The consolidators see things rather differently. They perceive that across the board, EU farmers lack competitiveness on world markets, in part because of the burden of meeting higher regulatory standards and having higher costs for land, labour and farm inputs. For this reason, the EU must step in and provide a blanket form of support to almost all farmers, approximately on the basis of their output. This ‘market correction’ will allow farmers in the EU to compete on a ‘level playing field’ internationally. For the support to be WTO-compliant it must be decoupled from production. This change was the most important part of the Fischler reforms agreed in 2003 and implemented with to varying degrees by member states. The fear expressed by consolidators, which is articulated in great length in the Scenar 2020 report, is that without a big cash injection, most European farmers would go out of business.
The limited ambition of the CAP Health Check proposals represent a victory for the consolidators, although the contours of the debate are visible in discussion of key health check elements such as the level of modulation, the introduction of payment limits and the potential of Article 68 measures which, depending on how they are drafted, could follow a programming-approach or resemble an old-style production subsidy.

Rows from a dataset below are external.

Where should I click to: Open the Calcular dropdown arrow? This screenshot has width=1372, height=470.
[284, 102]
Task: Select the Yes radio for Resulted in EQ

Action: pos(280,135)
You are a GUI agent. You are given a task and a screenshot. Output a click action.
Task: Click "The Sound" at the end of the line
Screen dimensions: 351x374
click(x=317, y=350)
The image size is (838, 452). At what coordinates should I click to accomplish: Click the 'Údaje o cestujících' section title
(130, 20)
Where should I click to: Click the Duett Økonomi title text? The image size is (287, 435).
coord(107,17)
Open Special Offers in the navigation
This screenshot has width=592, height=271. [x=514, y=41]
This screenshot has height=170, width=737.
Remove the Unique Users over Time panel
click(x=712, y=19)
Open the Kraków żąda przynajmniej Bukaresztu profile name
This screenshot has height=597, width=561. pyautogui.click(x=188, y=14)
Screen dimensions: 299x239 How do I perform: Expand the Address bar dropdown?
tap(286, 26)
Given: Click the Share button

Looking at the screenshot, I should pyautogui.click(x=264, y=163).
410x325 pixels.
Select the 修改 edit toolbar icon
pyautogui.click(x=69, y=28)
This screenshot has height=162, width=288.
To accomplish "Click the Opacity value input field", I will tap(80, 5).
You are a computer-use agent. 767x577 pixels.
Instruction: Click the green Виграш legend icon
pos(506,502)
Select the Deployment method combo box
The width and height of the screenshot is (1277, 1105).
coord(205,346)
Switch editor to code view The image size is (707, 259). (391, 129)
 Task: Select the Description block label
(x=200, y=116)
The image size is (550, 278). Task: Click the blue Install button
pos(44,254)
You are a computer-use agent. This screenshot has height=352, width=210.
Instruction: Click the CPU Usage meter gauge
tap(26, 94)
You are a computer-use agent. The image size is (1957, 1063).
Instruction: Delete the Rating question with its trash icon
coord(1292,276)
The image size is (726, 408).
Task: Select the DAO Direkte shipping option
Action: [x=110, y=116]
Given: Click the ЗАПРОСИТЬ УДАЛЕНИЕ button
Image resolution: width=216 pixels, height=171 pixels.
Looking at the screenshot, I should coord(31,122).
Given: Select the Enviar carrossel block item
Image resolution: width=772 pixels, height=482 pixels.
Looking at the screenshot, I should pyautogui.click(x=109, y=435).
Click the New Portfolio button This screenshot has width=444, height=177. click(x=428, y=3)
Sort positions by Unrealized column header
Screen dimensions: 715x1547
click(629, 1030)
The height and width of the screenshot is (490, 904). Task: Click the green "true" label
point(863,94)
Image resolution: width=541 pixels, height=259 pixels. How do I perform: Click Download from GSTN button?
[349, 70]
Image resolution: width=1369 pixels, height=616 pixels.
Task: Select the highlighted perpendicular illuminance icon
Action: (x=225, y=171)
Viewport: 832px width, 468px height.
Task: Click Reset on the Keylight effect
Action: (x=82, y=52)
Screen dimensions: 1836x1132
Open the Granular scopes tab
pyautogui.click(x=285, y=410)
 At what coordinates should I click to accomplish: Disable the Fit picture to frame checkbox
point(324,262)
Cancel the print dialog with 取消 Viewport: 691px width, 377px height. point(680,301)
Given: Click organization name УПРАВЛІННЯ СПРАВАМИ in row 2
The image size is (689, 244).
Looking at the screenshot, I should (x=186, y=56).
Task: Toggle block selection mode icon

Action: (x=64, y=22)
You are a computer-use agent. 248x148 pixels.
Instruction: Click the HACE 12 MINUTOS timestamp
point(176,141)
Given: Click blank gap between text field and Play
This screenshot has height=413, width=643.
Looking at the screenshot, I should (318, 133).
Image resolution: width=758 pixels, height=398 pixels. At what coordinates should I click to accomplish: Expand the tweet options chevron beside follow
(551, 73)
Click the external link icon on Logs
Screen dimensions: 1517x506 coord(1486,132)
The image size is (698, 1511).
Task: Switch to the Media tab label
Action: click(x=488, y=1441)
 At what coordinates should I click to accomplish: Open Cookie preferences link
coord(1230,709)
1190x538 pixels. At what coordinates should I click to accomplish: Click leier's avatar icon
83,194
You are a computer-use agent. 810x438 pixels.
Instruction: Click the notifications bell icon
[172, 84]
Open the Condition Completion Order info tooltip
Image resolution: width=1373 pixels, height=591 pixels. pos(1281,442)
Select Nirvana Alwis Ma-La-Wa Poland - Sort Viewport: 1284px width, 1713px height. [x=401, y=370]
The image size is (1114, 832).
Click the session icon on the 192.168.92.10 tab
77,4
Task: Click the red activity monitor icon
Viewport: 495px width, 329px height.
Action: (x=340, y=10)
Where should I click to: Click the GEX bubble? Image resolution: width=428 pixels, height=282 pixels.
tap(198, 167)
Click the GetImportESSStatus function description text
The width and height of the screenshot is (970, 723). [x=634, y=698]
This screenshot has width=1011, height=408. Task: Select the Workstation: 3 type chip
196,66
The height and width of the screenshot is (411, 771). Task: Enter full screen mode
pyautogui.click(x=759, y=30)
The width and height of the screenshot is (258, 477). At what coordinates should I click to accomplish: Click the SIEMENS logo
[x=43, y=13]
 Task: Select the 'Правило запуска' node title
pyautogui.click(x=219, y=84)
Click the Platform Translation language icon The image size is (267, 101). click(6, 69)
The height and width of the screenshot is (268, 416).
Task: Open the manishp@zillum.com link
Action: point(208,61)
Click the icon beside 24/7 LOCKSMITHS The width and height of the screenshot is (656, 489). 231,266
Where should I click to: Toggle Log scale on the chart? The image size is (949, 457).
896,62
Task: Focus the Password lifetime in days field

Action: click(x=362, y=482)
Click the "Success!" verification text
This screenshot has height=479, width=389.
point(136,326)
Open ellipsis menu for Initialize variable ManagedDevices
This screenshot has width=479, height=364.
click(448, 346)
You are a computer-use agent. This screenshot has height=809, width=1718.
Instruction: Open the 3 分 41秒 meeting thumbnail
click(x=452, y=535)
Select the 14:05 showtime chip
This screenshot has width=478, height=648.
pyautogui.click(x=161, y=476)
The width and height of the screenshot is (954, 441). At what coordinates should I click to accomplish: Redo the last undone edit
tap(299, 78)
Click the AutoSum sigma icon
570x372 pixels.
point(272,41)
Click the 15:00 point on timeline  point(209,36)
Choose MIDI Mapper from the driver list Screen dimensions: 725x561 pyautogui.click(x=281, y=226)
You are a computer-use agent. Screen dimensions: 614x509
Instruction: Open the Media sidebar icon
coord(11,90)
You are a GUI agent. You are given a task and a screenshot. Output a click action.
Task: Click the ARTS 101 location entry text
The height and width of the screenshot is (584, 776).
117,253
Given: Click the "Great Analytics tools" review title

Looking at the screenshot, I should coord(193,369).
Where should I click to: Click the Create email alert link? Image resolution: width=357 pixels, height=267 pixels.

It is unclear how long-lasting the consolidators’ victory will be. Those around Agriculture Commissioner Mariann Fischer Boel echo her line of ‘one vision, two steps’ with varying degrees of radicalism, inferring quite different notions of the shape of the CAP beyond 2013. For some senior members of her Cabinet, the single farm payment is just a transitory arrangement, as it had originally been intended when direct payments were first introduced in the 1990s. Broadly speaking there are a two alternative visions of the future: (1) a flat-rate per hectare payment for all European farmers or (2) a massive expansion of the rural development budget under the programming approach. Both involve major redistributions which present significant political challenges.
Some fear that without the current SFP (or its flat-rate successor) as a one-size-fits-all entitlement policy run from Brussels, DG Agri would likely face budget cuts, loss of prestige within the Commission and a diminished power to shape land management practices across the continent. They also fear that a programming approach implies greater flexibility for member state discretion, a CAP à la carte, partial renationalisation and the undermining of the single market. Some federalists of the old school are consolidators simply because the CAP is the policy area that has seen the highest level of European integration. For them, criticism of the CAP is critism of European project.
These then are the battle lines of the coming debate over the future the CAP in the EU budget review. What we see now is the phony war, the real action will wait until after the next European Parliament elections and the appointment of a new Commission with – it is widely assumed – a new Agriculture Commissioner.